Synths, style and mastery
The synth glides almost weightless, nearly carried on the breath of a dream. Published in 1985 on Songs from the Big Chair, Head Over Heels finds a perfectly sewn, simple rhythm. Created with care around a tune that holds your hand without pulling you forward, the song has a warmth uncommon for the decade it came from. Roland Orzabal’s vocal is like a confession draped in music, sincere without being delicate, composed without distance.
The song started as a snippet during early album sessions. Orzabal and Curt Smith explored ideas with producer Chris Hughes, creating moods instead of chasing singles. Head Over Heels arose from that process, flowing directly out of Broken, which appears both as a separate track and a frame for it. The structure lends the track a cyclically feel, as though it has been spinning for a long time before it starts and continues spinning after the fade-out.

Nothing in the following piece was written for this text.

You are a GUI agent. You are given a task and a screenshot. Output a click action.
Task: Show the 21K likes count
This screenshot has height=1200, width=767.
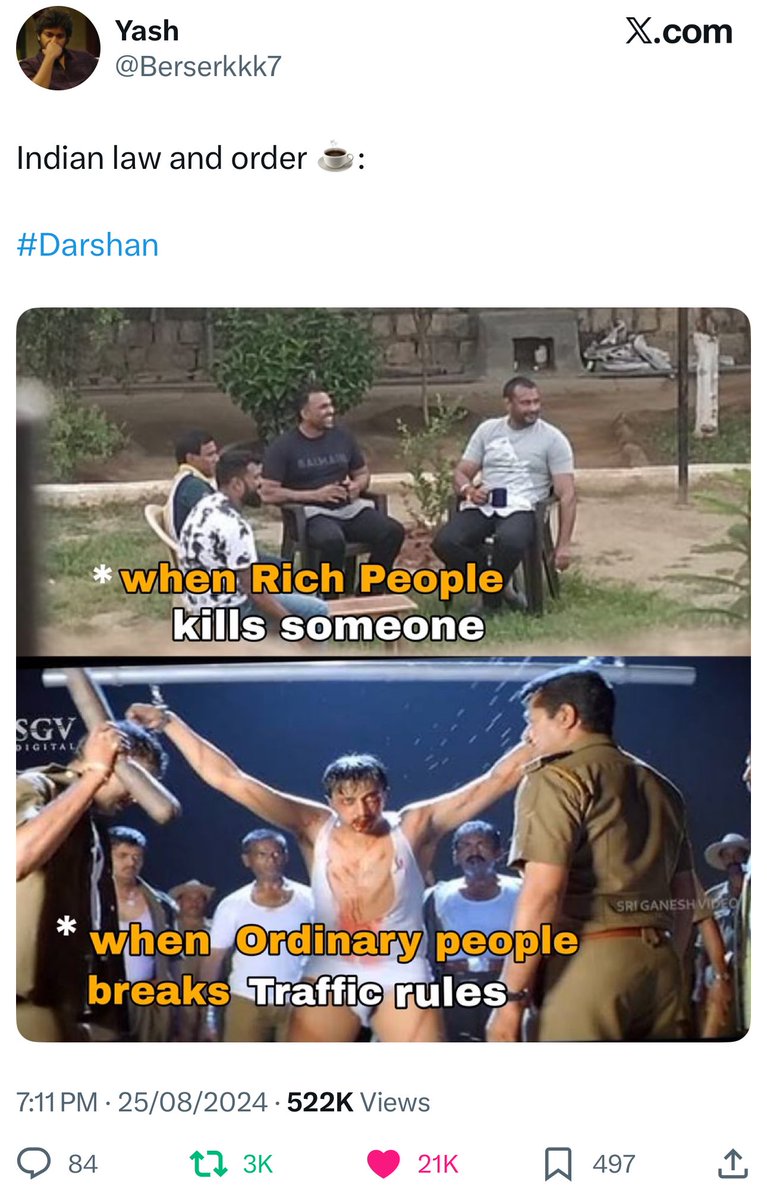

The sense of hung emotion defines the song. With synth textures blooming like slow-motion fireworks and piano chords striking softly but firmly, it reveals itself in regular layers. The manufacturing holds back, leaving opportunity for space and movement. The chorus has a kind of lift that never tips into ecstasy, and the specifics, a breath here, a backup voice there, weight as much as the hook itself. The world of the song feels close, perfect without closing in.
Head Over Heels is probably the closest we’ll ever get to a love song. It’s a love song that kind of goes a bit perverse at the end.
(Roland Orzabal, 1985)
Head Over Heels lacks any sense of urgency. Like a long hallway, time runs through every stanza. The words speak in ellipses and motions, circling topics of connection, doubt, and the understated anguish of wanting more than what words can contain. Orzabal wrote in a manner that separated the lines; this song has some of his most disarmingly candid lines in full view. The honesty is understatement; the exactness of the band’s arrangement and the simplicity of their delivery hold it together.
Later discovered a second life in movies and television, Head Over Heels grew to be a staple on radio and playlists. Through presence, not scale, its reputation developed. The song does not assert anything. Confident in its simplicity, it rests quietly in the ear. Some songs fade with the age from whence they came. Like scent in the cloth, this one lingers, light, obvious, still present well after the space has cleared.